--- TASKS TO PERFORM ---
1. Say whether each statement agrees with the epidermal lineage abstract below, answering yes or no and quoting the deciding words. (a) TFAP2C alone is enough to start surface ectoderm differentiation. (b) Each stage was sequenced in three replicates. (c) Gene expression in normal human keratinocytes was profiled on the NextSeq 500.
2. Using the epidermal lineage abstract below, explain in one to three sentences why the authors conclude that TFAP2C and P63 form a positive-negative feedback loop.

Epigenome regulation during epidermal lineage commitment [ATAC-seq, RNA-seq]

Recent advances in human pluripotent stem cell (hPSC) technology provide a unique resource for skin tissue replacement, but the detailed understanding of regulatory mechanisms limits standardization and broad clinical application. Here, we interrogate chromatin accessibility and transcriptome dynamics during hPSC-derived epidermal differentiation, and discover two critical transition periods: surface ectoderm initiation and keratinocyte maturation. Using inference network modeling, we develop a computational framework for each transition, and identify TFAP2 and TP63 and their cofactors as key regulators. Surprisingly, functional studies demonstrate the sufficiency of TFAP2C to initiate surface ectoderm differentiation by activating the early TF network and its chromatin landscape changes, while loss of TFAP2C inhibits early commitment. TFAP2Cinitiated cells are competent to further differentiate into functional keratinocytes in selective media, accompanied by activation of the keratinocyte maturation network and decline of the early network. Mechanistically, TFAP2C activates the expression and increases binding site accessibility and positive autoregulation of the master regulator P63, while loss of P63 results in failure to close TFAP2-initiated early program and leads to maturation and survival defects, revealing a positive-negative feedback loop that ensures complete transition from progenitor to maturation tissue. Our work reveals the logic underlying dynamic epigenome-transcription factor interactions during human epidermal lineage commitment that will facilitate improved tissue engineering and regenerative medicine. Chromatin accessibility and gene expression profile in epidermal differentiation from normal hESC, iPSC , and hESCs containing inducible expression of TFAP2C or p63 KO were generated by ATAC-seq and RNA-seq, in two replicates at each stage, using illunia Hiseq 2000 and Nextseq 500. Chromatin accessibility (NextSeq 500) and gene expression profile (HiSeq 2000) in normal human keratinocye (NHK).

--- EXTRACTED DATA ---
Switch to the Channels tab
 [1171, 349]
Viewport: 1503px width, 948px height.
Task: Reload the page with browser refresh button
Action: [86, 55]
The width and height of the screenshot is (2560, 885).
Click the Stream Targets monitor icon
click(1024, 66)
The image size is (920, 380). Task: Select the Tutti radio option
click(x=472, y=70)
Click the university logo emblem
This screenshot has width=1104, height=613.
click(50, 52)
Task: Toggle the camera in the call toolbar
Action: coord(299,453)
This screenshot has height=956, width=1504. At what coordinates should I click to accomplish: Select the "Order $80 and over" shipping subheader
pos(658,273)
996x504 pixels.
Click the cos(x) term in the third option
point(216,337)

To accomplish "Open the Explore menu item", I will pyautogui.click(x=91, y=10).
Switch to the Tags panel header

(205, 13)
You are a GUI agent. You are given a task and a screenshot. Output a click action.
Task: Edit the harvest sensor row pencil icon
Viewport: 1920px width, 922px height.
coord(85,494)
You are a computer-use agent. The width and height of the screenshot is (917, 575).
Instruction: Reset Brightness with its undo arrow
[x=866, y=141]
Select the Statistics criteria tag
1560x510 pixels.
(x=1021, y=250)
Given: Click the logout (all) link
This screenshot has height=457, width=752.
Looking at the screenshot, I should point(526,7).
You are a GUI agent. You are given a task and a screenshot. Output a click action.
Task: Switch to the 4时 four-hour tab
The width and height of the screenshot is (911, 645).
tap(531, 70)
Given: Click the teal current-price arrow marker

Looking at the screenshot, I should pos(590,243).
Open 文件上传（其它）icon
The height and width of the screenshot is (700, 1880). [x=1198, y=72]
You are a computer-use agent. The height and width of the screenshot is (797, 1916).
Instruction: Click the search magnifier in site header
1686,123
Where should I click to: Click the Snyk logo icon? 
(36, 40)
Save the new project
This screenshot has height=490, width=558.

--- SOLUTIONS IN ORDER ---
1.
(a) Yes: "functional studies demonstrate the sufficiency of TFAP2C to initiate surface ectoderm differentiation"
(b) No: "in two replicates at each stage"
(c) No: "gene expression profile (HiSeq 2000)"

2. TFAP2C activates P63 expression, makes P63 binding sites more accessible and increases its positive autoregulation. Without P63, the TFAP2-initiated early program fails to close, causing maturation and survival defects. Together these results show a loop that ensures complete transition from progenitor to maturation tissue.